The 120-page guide, produced in Melbourne and put into hotel rooms up and down this country, praises our "unique adventures and a host of visual delights."
The problem is the unique adventures and visual delights are in the wrong place. Some of them hundreds of kilometres wrong.
The front of the guide claims it is distributed annually to guest rooms of "prestigious international hotels."
The Herald has counted at least eight mistakes of geography in the book, called Welcome to New Zealand.
The mistakes range from the odd minor misspelling to true howlers. The central North Island, famed for its "extreme thermal activities" says the book, is illustrated by what looks suspiciously like Fiordland.
The page on sub-tropical Northland in fact shows people mountain-biking through the dried grasslands of Wakatipu Basin, central Otago.
Then there is the small matter of our botanic gardens. The same garden graces both Taranaki and Canterbury, according to the tourist guide.
Mona Vale, the elegant Victorian homestead surrounded by gardens in the very English Christchurch, turns up in the very Scottish Dunedin.
But perhaps the biggest snafu is in the section on Rotorua, the tourist centre of the North Island.
There is a picture of Pohutu Geyser at Whakarewarewa. The problem is that it is next to what looks like Deep Cove, Doubtful Sound.
The publishers of the guide have admitted that the guide contains problems and said they were already revising the error-ridden edition.
The executive editor of Waiviata, Grant Arnott, said staff responsible for the edition had left the company, and a revised edition would appear in September.
Mr Arnott said the publishers were not aware of the number of errors in the New Zealand guide until its own staff members began revising it.
"We are not going to let that happen again," he said.

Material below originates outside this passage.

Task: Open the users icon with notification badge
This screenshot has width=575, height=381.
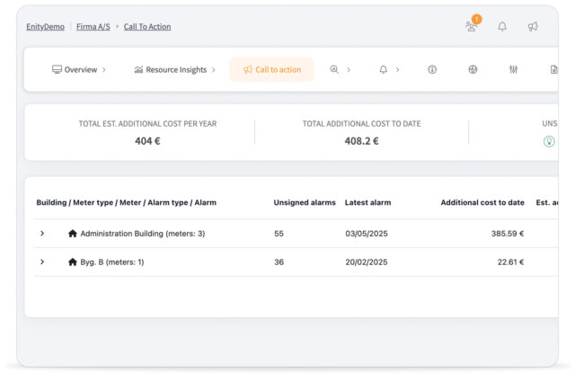Action: 472,27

"The new edition is being produced by a new editor, and a new management team is in place to ensure the same mistakes are not made again."
A former New Zealand journalist had been hired in Melbourne to help produce the new edition, and New Zealand writers were also involved.
"The previous management had rehashed the books for years and years, re-using old material."
"We have an entirely new editorial and management team in place to ensure the same mistakes are not made again," he said.
He hoped the revamped guide would restore its reputation.
A spokeswoman for Tourism New Zealand, Cas Carter, said she had tried to contact the publishers after reading the book in a hotel.
"We think it is good that private companies are publishing books to promote New Zealand.
"It would be a lot more useful if they got their facts right."